We don’t know if you’ve moved recently, but anyone who’s gone through the process knows what a hassle it is. Not only can moving be costly, but it’s generally stressful, too! So why do people do it? Thinking your rental residents move because they’re ready to buy a home is too simplified. While that may be the reason, other factors motivate people to seek “greener pastures.”
But first things first: here’s a quick recap of why real estate investors should diligently work to reduce rental turnover: It’s expensive!
- Lost Rental Income
- No cash flow from rent while between residents.
- Marketing and Leasing Costs
- Advertising costs and potentially utilizing leasing agents.
- Turnover Repairs and Deferred Maintenance
- Refreshing the property with new paint, replacing flooring and fixtures, etc.
- Administrative and Legal Costs
- Screening and preparing the lease agreement.
- Wear and Tear
- Bumps, scrapes, chips, and holes from the move-in/move-out process
- Potential for Misaligned Pricing
- Concessions to attract residents; rent adjustments based on current comps
Knowing that turnover is costly, it stands to reason that investors should do everything in their power to avoid it. And while you can often mitigate turnover with excellent management, great customer service, and a high-quality property, even that isn’t always enough!
Part of maximizing occupancy is understanding why people leave, including factors beyond your control. Anticipating these reasons means strategically positioning your properties to be their best option!
The Top 7 Reasons Renters Move (And What Investors Can Do About It)
We’re getting this data from Redfin’s 2024 survey answering the question, “Which of the following reflect reasons why you are likely to move in the next year?”

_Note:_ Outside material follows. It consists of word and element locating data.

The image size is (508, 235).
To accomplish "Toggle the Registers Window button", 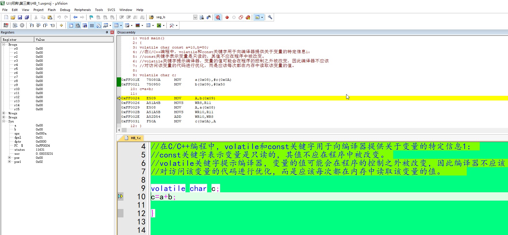I will pyautogui.click(x=92, y=25).
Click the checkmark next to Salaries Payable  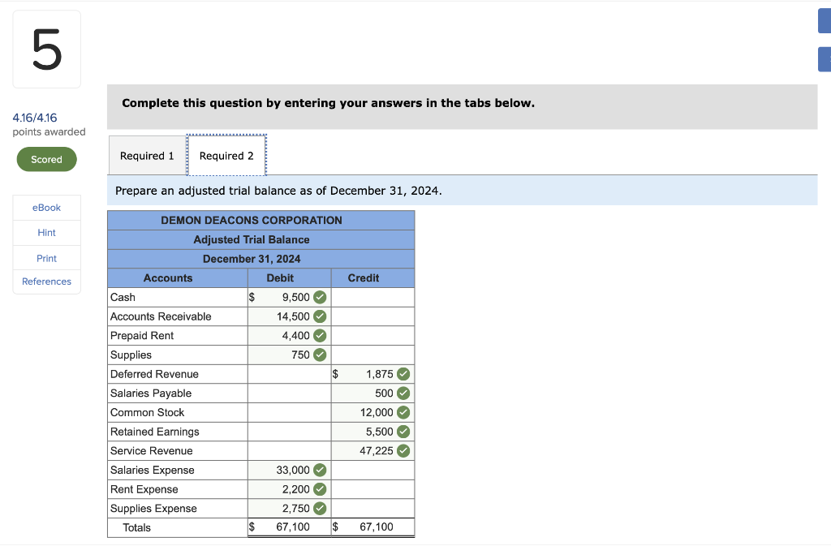point(402,393)
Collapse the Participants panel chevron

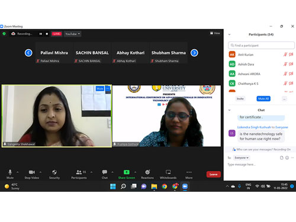coord(229,34)
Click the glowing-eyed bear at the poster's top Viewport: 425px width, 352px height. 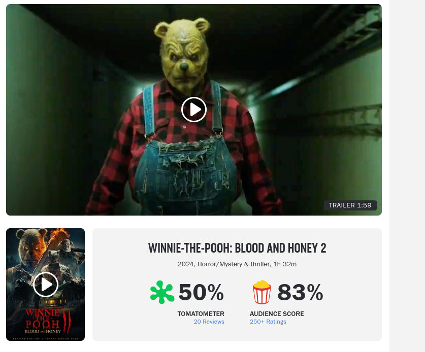(x=32, y=247)
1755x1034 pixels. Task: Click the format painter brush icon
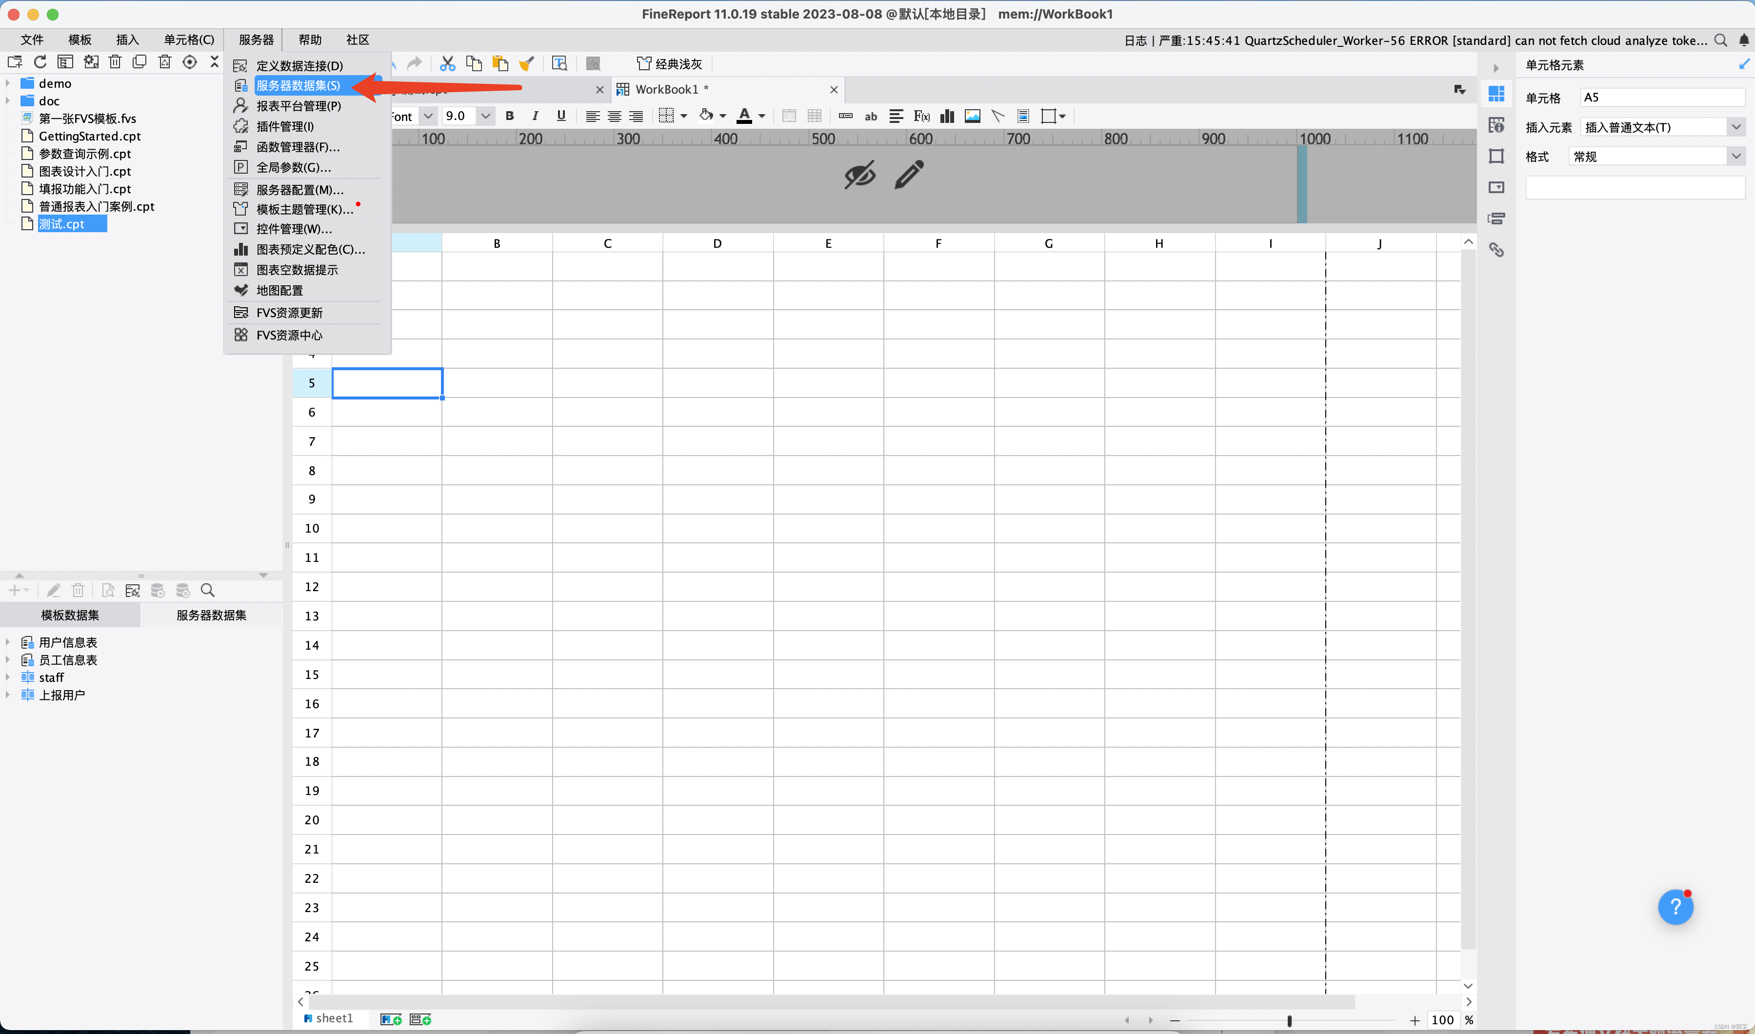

The percentages cited reflect answers from renters; the complete survey data also includes homeowners and combined overall statistics.
33.9% – Want More Space
Understandably, people want to move when they feel cramped. It may be a matter of poor storage/closet space, insufficient bedrooms to accommodate a growing family, home offices, or other needs, or the simple fact of sharing a bathroom. Investors, be mindful of the size of your properties. While wisdom says not to go too large, you want a functional space with a good layout and ample storage.
27.1% – Upgrade to a Better Home or Neighborhood
Quality matters. When you buy a property, be mindful of the quality of your reno work and the surrounding houses. Curb appeal, neighborhood lighting, exterior condition, noise, etc., all contribute. Target neighborhoods with long-term appeal.
23.5% – For Lower Overall Cost of Living
Too many real estate investors think they must invest in pricey primary markets to succeed. The truth is that Americans are more cash-strapped and budget-conscious than ever. Investors would do well to target markets with relative affordability – striking a balance between a reasonable cost and consistent demand.
22.2% – For Lower Rental/Home Prices
Sometimes, it is just a matter of price. The key here is to stay competitive. You want your residents to feel they’re getting their money’s worth rather than being ripped off. While we understand the need to raise prices relative to the property’s value over time, we must be reasonable and transparent about these rate changes.
16.3% – For Safety Concerns
Do your residents feel safe? This often comes down to two things: the security of the property itself and the outside environment. As an investor, you have the most control over your rental properties. Do exterior doors have secure locks? Security lighting? Mitigated trip-and-fall hazards? Security systems? These features can make a family feel much more secure.
Be mindful, too, of the neighborhood. If you wouldn’t feel comfortable living there, don’t assume your residents will!
12.9% – To Be with or Nearer to Family
Unfortunately, there’s not much investors can do about this one! Sometimes, people just have personal reasons for needing to move. And that’s okay. Just be sure you’re prepared to deal with turnover gracefully.
10.6% – For Natural Disasters/Climate Risk Concerns
Finally, more people are moving to avoid climate risks and natural disasters. We can’t say we blame them. For the sake of this survey, heat, drought, flooding, fire, smoke, or poor air quality were cited. Investors can do two things here. First, they can avoid high-risk markets where these are common concerns or occurrences. Second, they can mitigate the potential for damage. Buy properties on hills and outside of flood zones. Install storm doors and windows. Outline a safety protocol.
When you take these steps, you help your residents feel more secure and content to stay with you (and your property) for the long haul!